What you return must match the records character for character.
::: EXTRACTED ENTRIES
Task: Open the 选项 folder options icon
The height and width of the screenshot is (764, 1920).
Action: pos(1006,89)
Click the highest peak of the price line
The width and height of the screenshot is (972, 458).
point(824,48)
::::::
* [TASK SOLUTION]
Task: Open the 选项 folder options icon
The height and width of the screenshot is (764, 1920).
Action: pos(1006,89)
Click the highest peak of the price line
The width and height of the screenshot is (972, 458).
point(824,48)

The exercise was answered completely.